One after the other, videotapes on primetime news showed a patient, Esmin Green, being ignored by ED staff as she lay dying on a waiting room floor in a Brooklyn psychiatric hospital after waiting almost 24 hours for a bed. What impact will this "horror story" case, and others like it, have on ED litigation?
This incident brings into sharp focus the tragic consequences that can occur when a patient, waiting for a bed to become available, is overlooked or, in this case, ignored, in a public psychiatric ED, says Joseph J. Feltes, JD, a shareholder at Buckingham, Doolittle & Burroughs in Canton, OH. However, Feltes doesn't think the case will "change the landscape of ED liability in terms of theories of recovery."
Patients who are "overlooked" in the ED have long been able to bring negligence claims, when delay beyond the standard of care proximately causes injury or death, Feltes explains. "Acute care hospitals and psychiatric hospitals, as a matter of quality care and risk management, must implement effective protocols to ensure that patients are timely screened and treated," says Feltes.
Suits likely if patients overlooked
Highly publicized incidents, including another recent one in which a North Carolina patient died after having been left unattended in a waiting room chair for 22 hours, increase the probability that patients and their families will file suit if they are overlooked or ignored in the ED, says Feltes.

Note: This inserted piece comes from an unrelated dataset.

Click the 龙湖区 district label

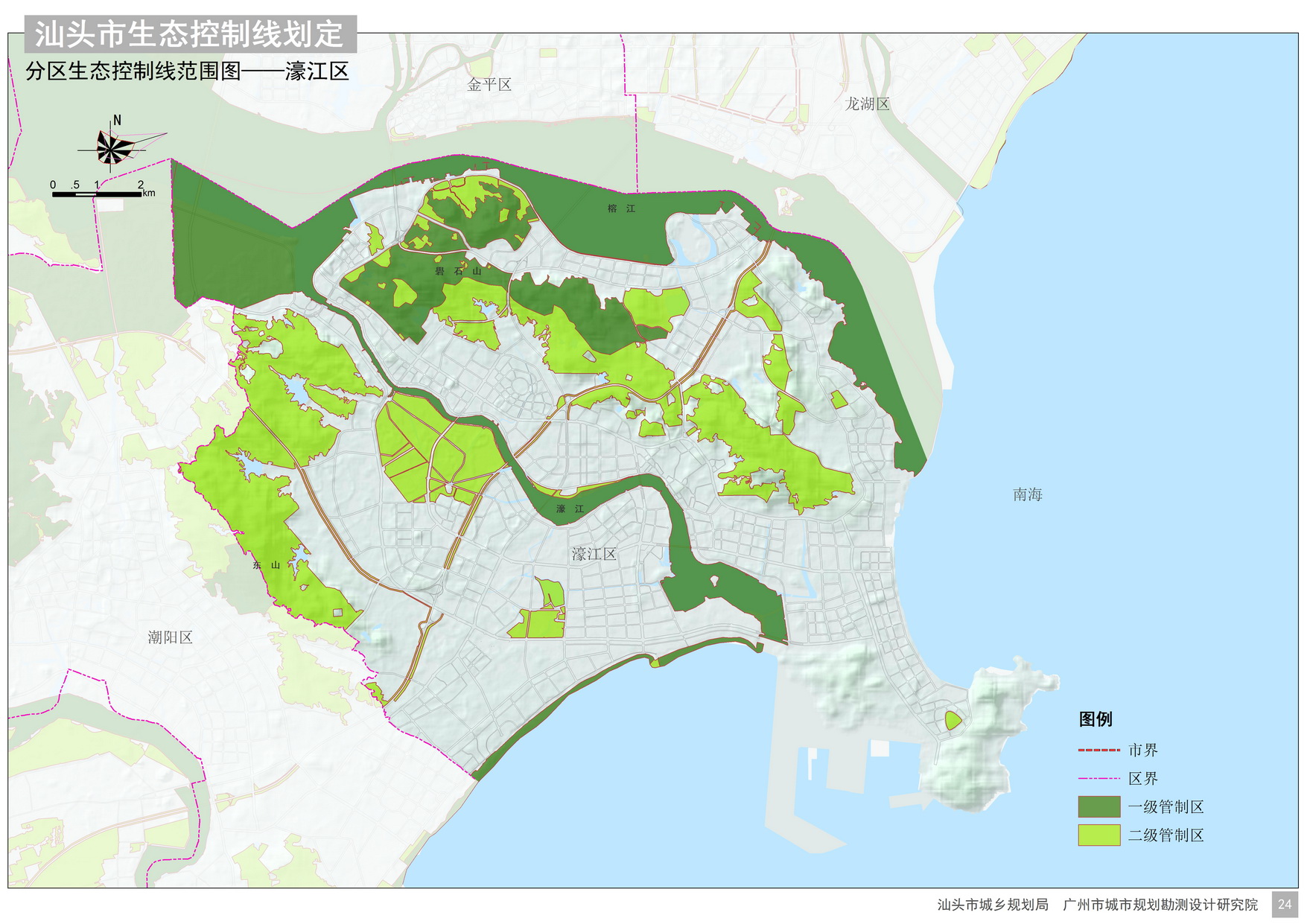coord(867,104)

"The lawsuit filed by Kirkland and Ellis and the American Civil Liberties Union in New York, arising out of the Esmin Green incident, doubtless will be a case plaintiff attorneys nationwide will follow closely," says Feltes.
Anyone who is familiar with the severe shortage of psychiatric beds in the United States will not be surprised by the Green case, according to Barbara E. Person, JD, an attorney at the Omaha, NE-based law firm Baird Holm. "Indeed, it would be nice if this case were to serve as a clarion call for all payer systems to improve the currently disfavorable reimbursement of mental health treatment," says Person. "The shortage of dedicated psychiatric facilities diverts acutely ill mental health patients to the emergency departments of general and academic hospitals."

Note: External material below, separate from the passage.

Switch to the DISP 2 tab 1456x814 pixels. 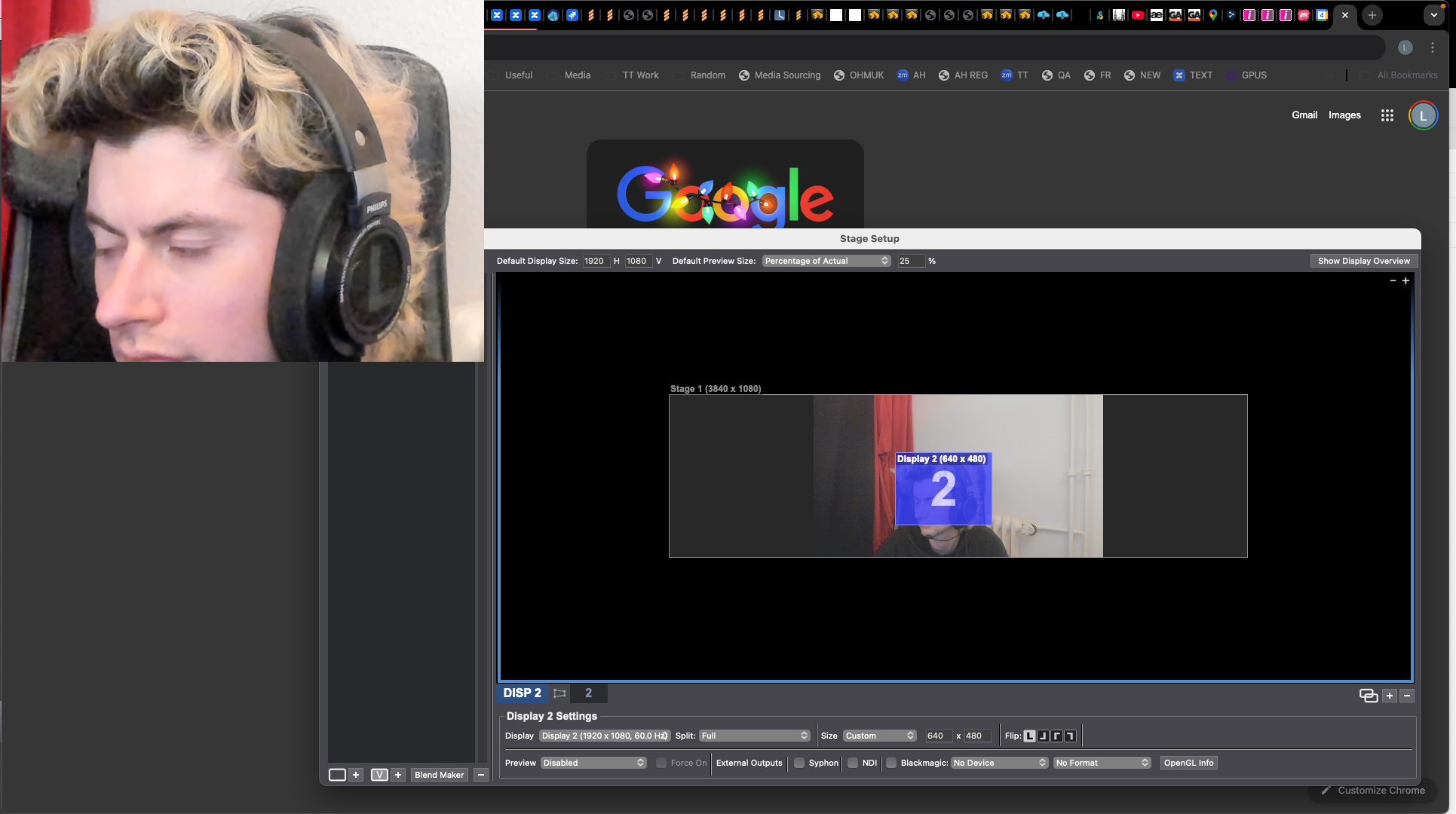[522, 693]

Even hospitals with psychiatric units rely principally upon their ED physicians for assessment of mental health patients presenting to the ED, notes Person. "Standard of care is for the ED physician to call an on-call psychiatrist to consult on the plan of care and to provide admitting orders," she says "But it is rare for the ED physician to ask the psychiatrist to come to the ED to participate in the medical screening examination [MSE]."
Increased waiting times are bad for sick patients and can lead to serious, even lethal, delays, says Matthew J. Walsh, MD, associate professor in the Department of Emergency Medicine at the University of New Mexico School of Medicine in Albuquerque. "That being said, each ED is responsible to develop protocols for triage and re-triage of patients in the waiting area which address local needs," Walsh says.
Psychiatric patients may pose special risks due to the inability to provide detailed, valid information about their physical complaints and history, notes Walsh. "Best practices are always to have sufficient resources to appropriately evaluate every patient as they present, to establish their relative acuity, and to provide needed care in proper time frames," says Walsh. "This is difficult, and at times, close to impossible in many public facilities." But it should always be the goal for all general EDs, he says.